Friday, December 04, 2015

precisamos, finalmente, ser realistas

ontem, oito viciados em crack brigavam frente à portaria de meu prédio. liguei para a Guarda Municipal, disseram que eu precisava registrar uma ocorrência pelo 1746, desisti. começou a chover, eles se foram, provavelmente, para incomodar outra pessoa num local mais protegido. os viciados em crack me incomodam, pois não vejo qualquer possibilidade de solução. estão condenados.

lembro dos tempos em que o crack era proibido pelos traficantes cariocas. dizia-se que protegiam os viciados duma droga absurdamente destruidora. foi um tempo em que os traficantes, donos dos morros, carregavam o título de protetor. a sociedade do asfalto via-lhes um benefício, pois, supostamente, impediam assaltos nas redondezas. já nas comunidades, o benefício era a manutenção da ordem, através de punições a estupradores e a ladrões de galinha.

a lua de mel entre a sociedade e os traficantes terminou com o filme Tropa de Elite. evidente que não foi o filme o responsável pela mudança do paradigma, mas tratou-se de um catalizador, para que se enxergasse um problema óbvio. o filme expôs a realidade dos morros dominados pelo tráfico: a relação corrupta com parte da polícia e com algumas ONG’s, a exposição dos moradores a humilhações e a tiroteios, o aliciamento de menores e a guerra sangrenta entre diversas facções.

oito anos se passaram desde o lançamento de Tropa de Elite, e muita coisa mudou nos morros cariocas. criou-se as UPP’s, que afugentaram os traficantes e, durante alguns anos, reduziram a criminalidade nos morros e nas adjacências. a figura do menino de oito anos ostentando um fuzil foi banida para os subúrbios distantes. muita coisa mudou, mas tudo está igual.

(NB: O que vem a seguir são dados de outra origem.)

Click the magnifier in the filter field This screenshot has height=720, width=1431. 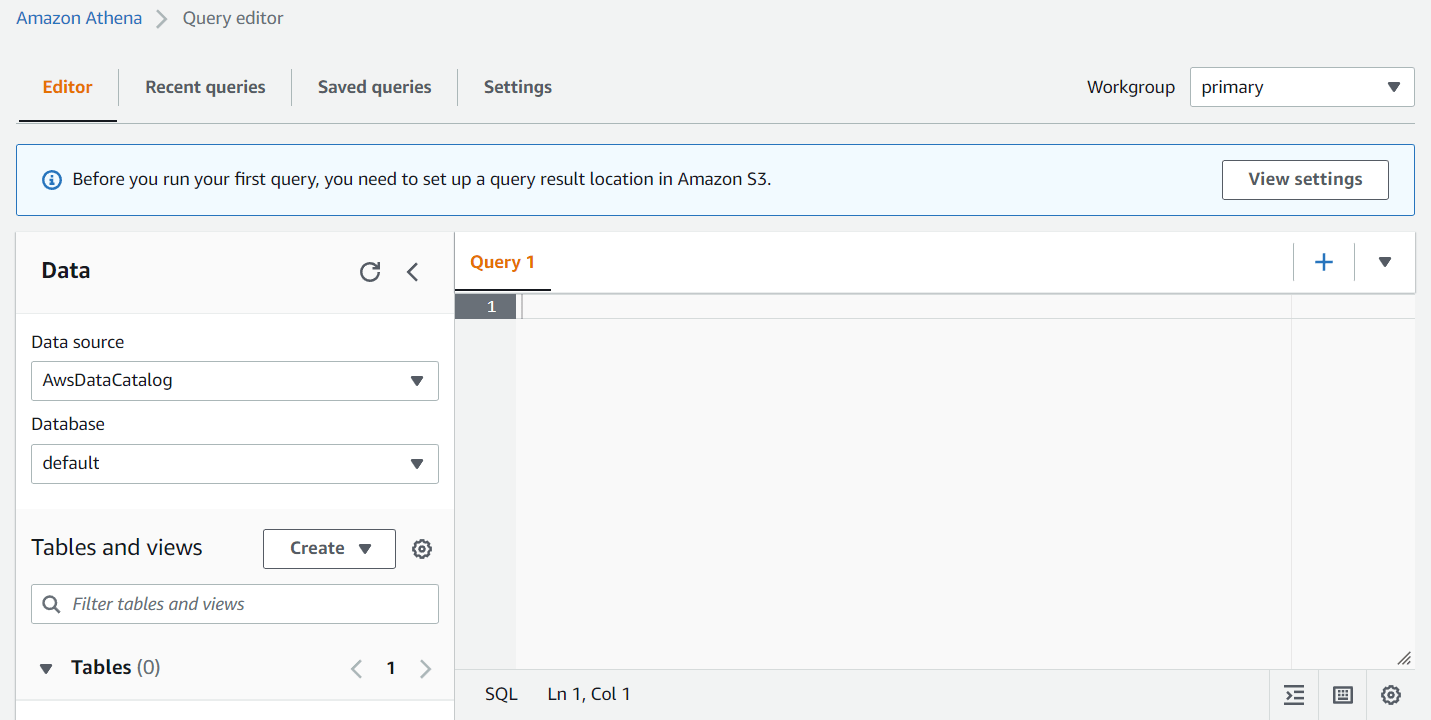51,604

em 2007, viciados em crack também ocupavam a calçada da minha rua. sumiram com a chegada das UPP’s, mas reapareceram. os tiroteios ocasionais também retornaram, antes entre traficantes, agora, entre policias das UPP'S e traficantes que voltaram ou tentam voltar. o comércio das drogas retornou de forma oculta. os moradores, que antes se queixavam de abusos por parte dos traficantes, hoje, queixam-se de violência praticada por alguns policiais. a presença do estado continua frágil nas comunidades carentes; embora houvesse alguns avanços iniciais, a sonhada integração entre asfalto e morro jamais ocorreu.

2007, ano do lançamento do filme Tropa de Elite, foi um ano de promessas otimistas. o Brasil foi selecionado para sediar a Copa do Mundo. o Rio de Janeiro oficializou a candidatura para sediar as Olimpíadas. os índices econômicos decolavam, a taxa de juros recuava a patamares recordes, o valor dos imóveis se aproximou ao dos países do primeiro mundo, o crédito era farto, o bolsa família operava milagres, a Petrobrás se transformava em símbolo da competência nacional e o PAC prometia um futuro dourado – dourado como o Urso de Ouro conquistado pelo próprio filme Tropa de Elite em Berlim.

hoje, quando olho para trás, percebo que nada piorou nos últimos anos, pois nada havia melhorado. somente havíamos aplicado uma maquiagem na maneira como enxergamos o Brasil, e a maquiagem derreteu. a Copa do Mundo foi uma grande ilusão, os índices econômicos refletiam apenas o otimismo da época, o alto valor dos imóveis era especulativo, o PAC uma promessa, o bolsa família um tapa-buraco, a Petrobrás um devaneio e o cinema brasileiro não conquistou o mundo. ninguém mais espera absolutamente nada das Olimpíadas, pelo contrário, o evento é visto como um compromisso incômodo que precisará ser cumprido. em 2007, víamos um futuro azul, agora acreditamos num futuro barrento como o lamaçal da Barragem de Mariana.

éramos otimistas, agora somos pessimistas;

precisamos, finalmente, ser realistas.